Dottore Carlo D'Angelo: "la notte degli Oscar ha premiato un piccolo seme" Voce delle Soglie
La notte degli Oscar l’ha vinto “La storia di un piccolo seme”.
Regista sconosciuto.
Protagonista senza nome.
Produttori indipendenti: un popolo in cammino.
Nessuno se l’aspettava.
Tra i colossi hollywoodiani, gli effetti speciali, le storie che esplodono sul grande schermo,
ha vinto un film minuto, silenzioso, quasi timido.
Un film che inizia con una cosa che nessuno nota:
un seme che cade a terra.
La critica l’ha definito “l’opera più sovversiva dell’anno”.
Non perché gridi, ma perché mostra ciò che tutti dimenticano:
che la libertà non nasce dai potenti,
ma da ciò che è piccolo, fragile, paziente.
Il regista — sconosciuto, schivo, quasi invisibile —
è salito sul palco con le mani che tremavano.
Ha detto solo questo:
“Ho raccontato la storia di un seme perché un seme non ha paura del buio.
Ci entra. Lo attraversa. E da lì comincia.”
È stato il discorso più lungo che abbia mai fatto.
Poi ha guardato la platea e ha aggiunto:
“Questo premio non è mio.
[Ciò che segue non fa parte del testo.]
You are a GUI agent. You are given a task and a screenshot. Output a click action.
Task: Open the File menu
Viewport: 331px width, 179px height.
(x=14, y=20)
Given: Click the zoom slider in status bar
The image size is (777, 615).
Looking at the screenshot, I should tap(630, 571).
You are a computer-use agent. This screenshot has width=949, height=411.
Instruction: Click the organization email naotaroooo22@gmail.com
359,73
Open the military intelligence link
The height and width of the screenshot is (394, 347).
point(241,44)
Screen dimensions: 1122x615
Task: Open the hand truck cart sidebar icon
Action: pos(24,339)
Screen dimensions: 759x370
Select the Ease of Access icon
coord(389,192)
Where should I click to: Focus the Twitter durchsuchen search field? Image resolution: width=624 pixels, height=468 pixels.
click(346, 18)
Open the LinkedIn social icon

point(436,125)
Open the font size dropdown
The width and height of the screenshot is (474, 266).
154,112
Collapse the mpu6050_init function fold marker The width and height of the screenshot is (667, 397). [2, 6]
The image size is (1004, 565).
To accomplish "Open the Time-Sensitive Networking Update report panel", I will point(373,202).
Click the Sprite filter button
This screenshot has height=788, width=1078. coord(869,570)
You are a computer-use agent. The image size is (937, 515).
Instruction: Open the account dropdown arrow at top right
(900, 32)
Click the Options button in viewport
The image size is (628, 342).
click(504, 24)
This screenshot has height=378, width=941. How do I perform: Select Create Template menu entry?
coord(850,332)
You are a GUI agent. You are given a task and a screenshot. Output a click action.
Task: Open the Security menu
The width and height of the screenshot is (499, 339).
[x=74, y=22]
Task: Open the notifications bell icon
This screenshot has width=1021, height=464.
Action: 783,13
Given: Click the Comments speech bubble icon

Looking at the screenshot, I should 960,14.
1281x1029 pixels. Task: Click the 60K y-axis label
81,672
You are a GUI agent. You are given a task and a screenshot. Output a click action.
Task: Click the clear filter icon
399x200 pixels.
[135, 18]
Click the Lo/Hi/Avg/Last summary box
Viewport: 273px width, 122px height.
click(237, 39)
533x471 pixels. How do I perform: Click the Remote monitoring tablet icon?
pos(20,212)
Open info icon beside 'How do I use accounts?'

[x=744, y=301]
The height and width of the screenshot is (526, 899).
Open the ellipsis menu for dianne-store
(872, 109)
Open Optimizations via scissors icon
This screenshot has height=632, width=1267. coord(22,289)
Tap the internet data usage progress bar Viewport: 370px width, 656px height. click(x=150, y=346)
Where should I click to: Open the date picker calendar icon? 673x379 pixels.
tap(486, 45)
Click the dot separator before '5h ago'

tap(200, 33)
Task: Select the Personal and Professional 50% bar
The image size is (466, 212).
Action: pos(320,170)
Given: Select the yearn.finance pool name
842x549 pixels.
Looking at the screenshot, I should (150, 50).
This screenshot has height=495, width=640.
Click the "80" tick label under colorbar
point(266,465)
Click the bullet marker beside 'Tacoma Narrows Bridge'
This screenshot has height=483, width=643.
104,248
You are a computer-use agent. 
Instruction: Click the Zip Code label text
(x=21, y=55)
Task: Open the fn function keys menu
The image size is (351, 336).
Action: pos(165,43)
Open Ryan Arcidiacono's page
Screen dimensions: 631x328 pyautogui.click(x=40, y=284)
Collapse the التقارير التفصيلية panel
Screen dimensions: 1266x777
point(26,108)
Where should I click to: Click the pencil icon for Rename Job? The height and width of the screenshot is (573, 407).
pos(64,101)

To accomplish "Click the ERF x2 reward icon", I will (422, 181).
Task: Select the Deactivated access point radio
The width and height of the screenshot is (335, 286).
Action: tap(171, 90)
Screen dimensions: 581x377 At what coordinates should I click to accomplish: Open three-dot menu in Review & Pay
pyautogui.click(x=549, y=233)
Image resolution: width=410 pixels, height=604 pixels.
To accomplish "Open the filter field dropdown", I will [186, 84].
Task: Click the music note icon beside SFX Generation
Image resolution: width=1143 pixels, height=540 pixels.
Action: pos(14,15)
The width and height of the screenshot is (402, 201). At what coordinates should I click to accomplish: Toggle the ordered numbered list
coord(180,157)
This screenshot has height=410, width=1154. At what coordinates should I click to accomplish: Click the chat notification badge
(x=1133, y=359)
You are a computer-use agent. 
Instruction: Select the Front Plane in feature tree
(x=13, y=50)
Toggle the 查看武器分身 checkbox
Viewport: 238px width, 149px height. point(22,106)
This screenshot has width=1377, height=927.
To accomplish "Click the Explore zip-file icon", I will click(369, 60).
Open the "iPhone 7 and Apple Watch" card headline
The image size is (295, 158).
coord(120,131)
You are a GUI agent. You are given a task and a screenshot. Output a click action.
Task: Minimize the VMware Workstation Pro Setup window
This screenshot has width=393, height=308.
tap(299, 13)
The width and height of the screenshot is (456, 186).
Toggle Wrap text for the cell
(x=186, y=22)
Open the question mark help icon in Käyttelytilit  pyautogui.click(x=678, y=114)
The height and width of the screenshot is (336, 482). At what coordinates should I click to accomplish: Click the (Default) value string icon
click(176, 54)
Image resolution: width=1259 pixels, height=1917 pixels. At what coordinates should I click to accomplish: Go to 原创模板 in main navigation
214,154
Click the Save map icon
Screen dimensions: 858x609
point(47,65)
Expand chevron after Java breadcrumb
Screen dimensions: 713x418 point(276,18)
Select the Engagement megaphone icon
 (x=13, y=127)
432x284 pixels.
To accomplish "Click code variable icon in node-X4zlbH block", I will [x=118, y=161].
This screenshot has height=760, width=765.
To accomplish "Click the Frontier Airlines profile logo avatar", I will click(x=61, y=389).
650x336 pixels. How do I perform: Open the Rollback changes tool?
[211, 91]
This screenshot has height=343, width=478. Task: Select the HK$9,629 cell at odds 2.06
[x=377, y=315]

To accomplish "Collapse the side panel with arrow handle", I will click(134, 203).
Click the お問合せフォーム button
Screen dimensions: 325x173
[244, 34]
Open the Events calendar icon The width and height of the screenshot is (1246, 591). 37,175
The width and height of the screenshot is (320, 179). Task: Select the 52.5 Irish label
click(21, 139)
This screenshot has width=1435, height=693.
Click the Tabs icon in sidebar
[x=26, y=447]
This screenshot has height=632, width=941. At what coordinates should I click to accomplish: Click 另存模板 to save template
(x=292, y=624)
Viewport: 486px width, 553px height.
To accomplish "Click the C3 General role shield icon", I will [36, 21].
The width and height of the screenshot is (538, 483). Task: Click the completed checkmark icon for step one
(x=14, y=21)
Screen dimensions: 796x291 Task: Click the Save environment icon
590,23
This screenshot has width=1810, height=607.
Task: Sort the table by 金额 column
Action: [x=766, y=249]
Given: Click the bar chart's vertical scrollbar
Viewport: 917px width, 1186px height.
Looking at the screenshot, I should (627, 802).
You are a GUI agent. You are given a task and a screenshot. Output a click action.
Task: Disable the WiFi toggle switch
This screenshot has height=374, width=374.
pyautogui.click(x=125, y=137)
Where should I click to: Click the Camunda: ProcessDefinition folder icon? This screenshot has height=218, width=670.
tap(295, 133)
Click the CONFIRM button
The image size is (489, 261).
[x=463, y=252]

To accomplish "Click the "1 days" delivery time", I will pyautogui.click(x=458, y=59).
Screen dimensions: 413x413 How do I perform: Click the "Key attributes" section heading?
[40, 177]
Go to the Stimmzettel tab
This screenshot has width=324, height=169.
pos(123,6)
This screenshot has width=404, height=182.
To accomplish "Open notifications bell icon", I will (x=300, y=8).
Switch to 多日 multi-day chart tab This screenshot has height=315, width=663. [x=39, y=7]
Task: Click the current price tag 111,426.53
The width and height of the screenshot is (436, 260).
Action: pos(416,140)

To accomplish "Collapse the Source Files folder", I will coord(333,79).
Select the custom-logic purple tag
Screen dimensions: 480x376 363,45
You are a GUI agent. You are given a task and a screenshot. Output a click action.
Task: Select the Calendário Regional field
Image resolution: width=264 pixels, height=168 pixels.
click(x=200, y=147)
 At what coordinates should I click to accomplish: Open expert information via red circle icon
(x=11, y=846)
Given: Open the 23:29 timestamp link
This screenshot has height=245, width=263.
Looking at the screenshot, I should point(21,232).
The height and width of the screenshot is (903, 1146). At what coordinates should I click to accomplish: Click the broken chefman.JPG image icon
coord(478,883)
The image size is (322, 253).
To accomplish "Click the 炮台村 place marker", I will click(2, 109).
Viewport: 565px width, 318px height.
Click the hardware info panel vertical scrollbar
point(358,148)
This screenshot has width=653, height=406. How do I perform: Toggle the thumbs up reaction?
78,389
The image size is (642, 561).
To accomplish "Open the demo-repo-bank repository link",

È di chi continua a mettere radici anche quando il mondo gli dice di smettere.”
E là, in platea, il vero protagonista del film —
un popolo in cammino —
ha ricevuto una standing ovation.
Un popolo che non ha un nome solo:
sono quelli che non rinunciano,
quelli che si rialzano,
quelli che rifiutano l’idea che la libertà sia un privilegio.
Sono uomini e donne che hanno capito una cosa semplice e immensa:
che la libertà non si eredita, si conquista.
E si riconquista ogni giorno.
Il premio della critica è andato proprio a loro:
a chi cammina,
a chi non si inginocchia davanti alla paura,
a chi non si lascia comprare dal rumore,
a chi resiste con la forza tranquilla delle cose vere.
In questa edizione degli Oscar,
tra luci, applausi e tappeti rossi,
la statuetta più luminosa non è andata a un attore,
né a uno studio cinematografico.
È andata a un seme.
A ciò che nasce piccolo.
A ciò che cresce nel silenzio.
A ciò che nessuno vede,
ma che un giorno, inevitabilmente, apre la terra.
E forse era destino.
Perché le storie che cambiano il mondo
non arrivano mai dall’alto.
Arrivano da ciò che è nascosto, umile, ostinato.
Come un seme.
Come un popolo che cammina.
Come la libertà che non accetta padroni.